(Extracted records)
──────────

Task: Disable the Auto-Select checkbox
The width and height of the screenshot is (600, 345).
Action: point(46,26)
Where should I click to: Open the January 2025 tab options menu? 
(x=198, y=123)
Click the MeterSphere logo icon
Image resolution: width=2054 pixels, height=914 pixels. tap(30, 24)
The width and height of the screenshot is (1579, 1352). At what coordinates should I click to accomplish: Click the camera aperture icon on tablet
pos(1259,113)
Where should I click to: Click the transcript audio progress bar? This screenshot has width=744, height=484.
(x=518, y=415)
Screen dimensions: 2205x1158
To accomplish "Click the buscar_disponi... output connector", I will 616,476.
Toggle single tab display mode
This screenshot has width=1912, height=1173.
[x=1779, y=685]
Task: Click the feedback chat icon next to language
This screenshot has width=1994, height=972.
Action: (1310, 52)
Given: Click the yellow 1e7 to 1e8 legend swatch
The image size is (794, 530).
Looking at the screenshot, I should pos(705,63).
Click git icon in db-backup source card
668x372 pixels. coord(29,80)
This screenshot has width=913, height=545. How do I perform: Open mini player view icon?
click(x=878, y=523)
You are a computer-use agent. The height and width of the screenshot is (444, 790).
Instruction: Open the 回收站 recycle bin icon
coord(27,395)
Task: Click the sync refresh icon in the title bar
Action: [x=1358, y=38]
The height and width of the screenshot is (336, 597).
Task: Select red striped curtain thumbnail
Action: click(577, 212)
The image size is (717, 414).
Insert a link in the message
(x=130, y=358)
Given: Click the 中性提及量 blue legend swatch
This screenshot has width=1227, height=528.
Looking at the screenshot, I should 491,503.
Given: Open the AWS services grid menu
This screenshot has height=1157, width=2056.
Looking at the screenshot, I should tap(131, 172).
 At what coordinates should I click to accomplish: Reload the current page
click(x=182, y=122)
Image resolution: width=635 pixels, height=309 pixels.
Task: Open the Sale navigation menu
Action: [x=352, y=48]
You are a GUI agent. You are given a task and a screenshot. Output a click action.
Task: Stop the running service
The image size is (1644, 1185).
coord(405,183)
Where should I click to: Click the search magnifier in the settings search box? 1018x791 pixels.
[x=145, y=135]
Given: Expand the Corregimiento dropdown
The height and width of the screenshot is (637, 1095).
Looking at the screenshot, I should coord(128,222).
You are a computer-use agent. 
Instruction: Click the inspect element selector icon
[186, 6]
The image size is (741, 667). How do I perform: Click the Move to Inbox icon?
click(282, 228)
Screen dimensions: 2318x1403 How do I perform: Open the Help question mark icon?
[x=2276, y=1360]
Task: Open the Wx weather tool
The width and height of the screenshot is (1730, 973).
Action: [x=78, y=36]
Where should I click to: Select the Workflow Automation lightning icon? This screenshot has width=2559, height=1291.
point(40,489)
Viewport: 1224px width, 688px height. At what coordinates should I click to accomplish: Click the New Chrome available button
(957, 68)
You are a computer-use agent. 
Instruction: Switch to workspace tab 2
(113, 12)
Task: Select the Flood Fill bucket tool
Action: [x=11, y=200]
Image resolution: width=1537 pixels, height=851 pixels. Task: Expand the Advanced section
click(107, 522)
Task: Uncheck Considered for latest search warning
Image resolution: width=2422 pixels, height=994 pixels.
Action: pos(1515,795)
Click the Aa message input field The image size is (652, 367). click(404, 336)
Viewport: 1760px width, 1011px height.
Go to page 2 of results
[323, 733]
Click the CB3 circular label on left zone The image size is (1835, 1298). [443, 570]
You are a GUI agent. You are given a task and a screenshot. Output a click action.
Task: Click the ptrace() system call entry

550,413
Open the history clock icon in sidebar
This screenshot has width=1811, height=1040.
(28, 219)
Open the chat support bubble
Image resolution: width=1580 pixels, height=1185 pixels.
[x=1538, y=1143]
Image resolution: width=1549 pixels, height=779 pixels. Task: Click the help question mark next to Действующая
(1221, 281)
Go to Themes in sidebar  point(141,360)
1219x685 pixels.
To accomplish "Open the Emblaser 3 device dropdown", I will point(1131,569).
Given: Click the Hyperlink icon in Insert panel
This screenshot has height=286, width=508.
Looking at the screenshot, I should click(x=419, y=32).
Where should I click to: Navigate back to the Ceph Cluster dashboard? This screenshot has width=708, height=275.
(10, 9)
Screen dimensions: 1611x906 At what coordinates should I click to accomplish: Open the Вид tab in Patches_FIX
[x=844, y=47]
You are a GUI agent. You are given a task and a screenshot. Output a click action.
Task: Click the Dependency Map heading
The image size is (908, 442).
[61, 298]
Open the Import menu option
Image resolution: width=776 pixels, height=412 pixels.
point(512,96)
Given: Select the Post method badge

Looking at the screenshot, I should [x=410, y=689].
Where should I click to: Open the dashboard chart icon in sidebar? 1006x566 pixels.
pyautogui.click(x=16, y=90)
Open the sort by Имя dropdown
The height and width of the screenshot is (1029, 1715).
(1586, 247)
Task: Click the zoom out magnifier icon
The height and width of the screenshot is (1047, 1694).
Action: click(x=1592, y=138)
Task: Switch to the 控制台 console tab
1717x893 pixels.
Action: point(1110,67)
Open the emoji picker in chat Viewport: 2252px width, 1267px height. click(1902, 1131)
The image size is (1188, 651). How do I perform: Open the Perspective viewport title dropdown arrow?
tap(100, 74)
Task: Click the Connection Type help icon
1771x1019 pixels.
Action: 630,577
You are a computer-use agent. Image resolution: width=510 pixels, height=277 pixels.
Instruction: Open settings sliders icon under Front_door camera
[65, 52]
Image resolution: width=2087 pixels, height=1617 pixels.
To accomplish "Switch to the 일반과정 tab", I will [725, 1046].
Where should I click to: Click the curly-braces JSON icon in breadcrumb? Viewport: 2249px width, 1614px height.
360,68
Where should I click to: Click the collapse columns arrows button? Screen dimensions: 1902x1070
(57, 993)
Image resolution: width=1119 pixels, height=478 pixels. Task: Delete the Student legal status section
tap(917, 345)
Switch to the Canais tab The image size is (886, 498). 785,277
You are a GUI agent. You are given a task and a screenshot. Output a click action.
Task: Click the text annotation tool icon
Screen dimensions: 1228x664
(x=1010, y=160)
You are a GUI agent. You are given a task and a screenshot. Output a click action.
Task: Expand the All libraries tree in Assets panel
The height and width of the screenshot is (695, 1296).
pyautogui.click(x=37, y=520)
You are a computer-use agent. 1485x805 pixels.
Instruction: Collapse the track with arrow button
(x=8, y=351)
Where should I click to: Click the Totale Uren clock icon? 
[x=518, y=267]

──────────

▸ **Problem details**
Find the lines in the records above that hold the word "legend", and give only how many there are.

▸ **Task result**
2